頬の内側にできた口内炎・・という触れ込みの映像を見ただけで、
「これ、口内炎じゃないよねー」と主人とうなずきあう。
「なかなか治らなくて、拡がってきた映像」を見て、「絶対口内炎じゃない」 とわかる。
(悪性のものか、普通の口内炎かは、判るんです、見れば・・・。)
「その後、靴ずれができた」・・というところで「これって天疱瘡じゃないの?」と二人で見ていたら、
案の定 その後も散々ショッキングな映像を出して、「天疱瘡」 と種明かし?がされたうえ、
ゲストの血液検査までして、
ゲスト全員、天疱瘡ではありませんでしたー、ああ、安心~~
と続くのですが、う~~ん、ちょっとねぇ・・・。
だって、天疱瘡って、ものすごく珍しい病気なのです。
でもこの番組構成だと、あなたも、あなたも、ほら!あなたも もしかしたら天疱瘡???って感じを視聴者に与えてしまうのでは?

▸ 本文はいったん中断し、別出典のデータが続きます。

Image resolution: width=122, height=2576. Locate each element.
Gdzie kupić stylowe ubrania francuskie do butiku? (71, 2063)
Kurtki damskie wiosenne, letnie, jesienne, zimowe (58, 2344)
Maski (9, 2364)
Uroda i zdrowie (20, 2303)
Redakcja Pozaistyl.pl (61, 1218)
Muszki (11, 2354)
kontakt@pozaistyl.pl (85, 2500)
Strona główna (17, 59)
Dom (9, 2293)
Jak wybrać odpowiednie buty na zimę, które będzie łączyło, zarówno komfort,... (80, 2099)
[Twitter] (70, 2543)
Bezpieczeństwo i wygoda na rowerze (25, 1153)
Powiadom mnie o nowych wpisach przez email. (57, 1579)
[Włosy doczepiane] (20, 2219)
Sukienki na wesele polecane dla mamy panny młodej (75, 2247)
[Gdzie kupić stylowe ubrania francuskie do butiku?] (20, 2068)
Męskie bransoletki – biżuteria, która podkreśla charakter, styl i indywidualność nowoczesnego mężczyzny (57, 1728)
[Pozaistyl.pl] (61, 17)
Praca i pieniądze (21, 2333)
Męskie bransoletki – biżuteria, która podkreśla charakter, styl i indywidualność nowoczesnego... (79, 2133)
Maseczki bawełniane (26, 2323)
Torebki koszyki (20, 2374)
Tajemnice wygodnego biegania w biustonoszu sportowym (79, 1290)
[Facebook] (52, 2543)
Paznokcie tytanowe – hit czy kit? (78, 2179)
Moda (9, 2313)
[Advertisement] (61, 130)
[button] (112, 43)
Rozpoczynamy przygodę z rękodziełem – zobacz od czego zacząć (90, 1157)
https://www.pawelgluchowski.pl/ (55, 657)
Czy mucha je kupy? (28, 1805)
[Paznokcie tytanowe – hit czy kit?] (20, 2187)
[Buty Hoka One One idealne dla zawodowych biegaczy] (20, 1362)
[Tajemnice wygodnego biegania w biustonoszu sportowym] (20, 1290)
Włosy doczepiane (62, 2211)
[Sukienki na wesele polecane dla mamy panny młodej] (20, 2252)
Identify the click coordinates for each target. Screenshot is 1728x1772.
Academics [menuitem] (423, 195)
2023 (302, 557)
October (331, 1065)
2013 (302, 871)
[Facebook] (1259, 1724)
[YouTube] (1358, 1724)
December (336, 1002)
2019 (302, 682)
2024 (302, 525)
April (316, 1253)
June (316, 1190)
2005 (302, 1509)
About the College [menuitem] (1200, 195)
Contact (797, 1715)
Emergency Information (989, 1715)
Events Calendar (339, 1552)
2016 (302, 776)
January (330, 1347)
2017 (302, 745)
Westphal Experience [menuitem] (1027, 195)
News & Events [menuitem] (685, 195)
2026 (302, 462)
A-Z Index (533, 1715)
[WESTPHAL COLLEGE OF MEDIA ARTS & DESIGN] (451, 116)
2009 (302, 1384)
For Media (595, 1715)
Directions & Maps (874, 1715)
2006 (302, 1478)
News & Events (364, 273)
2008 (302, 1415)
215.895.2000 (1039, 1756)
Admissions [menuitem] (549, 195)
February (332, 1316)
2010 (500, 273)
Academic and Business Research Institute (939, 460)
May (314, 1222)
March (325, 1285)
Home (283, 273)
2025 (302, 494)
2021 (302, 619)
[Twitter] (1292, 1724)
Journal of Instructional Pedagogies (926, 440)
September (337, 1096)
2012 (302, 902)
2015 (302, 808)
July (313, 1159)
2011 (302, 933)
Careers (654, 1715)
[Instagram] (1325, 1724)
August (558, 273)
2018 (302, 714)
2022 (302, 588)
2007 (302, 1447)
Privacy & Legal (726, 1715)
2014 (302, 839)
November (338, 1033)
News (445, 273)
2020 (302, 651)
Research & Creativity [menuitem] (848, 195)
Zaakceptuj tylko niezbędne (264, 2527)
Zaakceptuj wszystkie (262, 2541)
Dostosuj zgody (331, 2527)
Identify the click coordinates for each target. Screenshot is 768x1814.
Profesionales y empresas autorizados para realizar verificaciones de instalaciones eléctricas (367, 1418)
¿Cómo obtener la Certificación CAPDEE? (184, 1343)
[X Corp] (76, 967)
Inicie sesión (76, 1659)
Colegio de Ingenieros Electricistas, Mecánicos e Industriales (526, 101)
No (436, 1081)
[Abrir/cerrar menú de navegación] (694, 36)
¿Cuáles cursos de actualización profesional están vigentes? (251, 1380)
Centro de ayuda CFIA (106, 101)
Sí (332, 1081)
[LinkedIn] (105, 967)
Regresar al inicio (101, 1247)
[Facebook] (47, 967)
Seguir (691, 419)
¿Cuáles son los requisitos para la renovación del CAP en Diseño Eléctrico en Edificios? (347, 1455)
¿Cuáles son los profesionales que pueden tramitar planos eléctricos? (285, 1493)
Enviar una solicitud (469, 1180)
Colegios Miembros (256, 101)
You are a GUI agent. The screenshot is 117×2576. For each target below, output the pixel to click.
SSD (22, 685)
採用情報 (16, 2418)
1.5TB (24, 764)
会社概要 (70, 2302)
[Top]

私は27年この仕事をしていて、たったお一人だけ天疱瘡の方に出会ったことがありますが、
主人は一度もない。
50年以上歯科医師をやっている父も一度もないそうです。
天疱瘡のあとも、ベーチェット病とか、血液の癌とかが口内炎の初期症状としてでてきました。
たしかに、天疱瘡のもベーチェット病も、口腔外科の試験の「ヤマ」で、
症例写真集には必ず出ているのですが、
とにかく そんなにちょくちょくある病気ではないのです。
この番組って、前からそうだけど、あまりにも大げさな映像と、
「ほらっ!そこのあなたも●●かもしれませんよ!」・・・という言い方で、
珍しい病気を さもソコにもココにもあるような表現をして、
視聴者の不安をあおり過ぎていると思います。
こういうTV番組が放映された後は、
「この間TVでやっていたのですが・・・」
と不安になった方が診察を受けにいらっしゃるのが常です。
心配な場合は診察を受けられるのも良いとは思いますが、
口内炎ができていても、
舌が白くなっていたり、少々溝がついていても、
まず普通は大丈夫ですから、必要以上に不安になられなくてよいかと思います。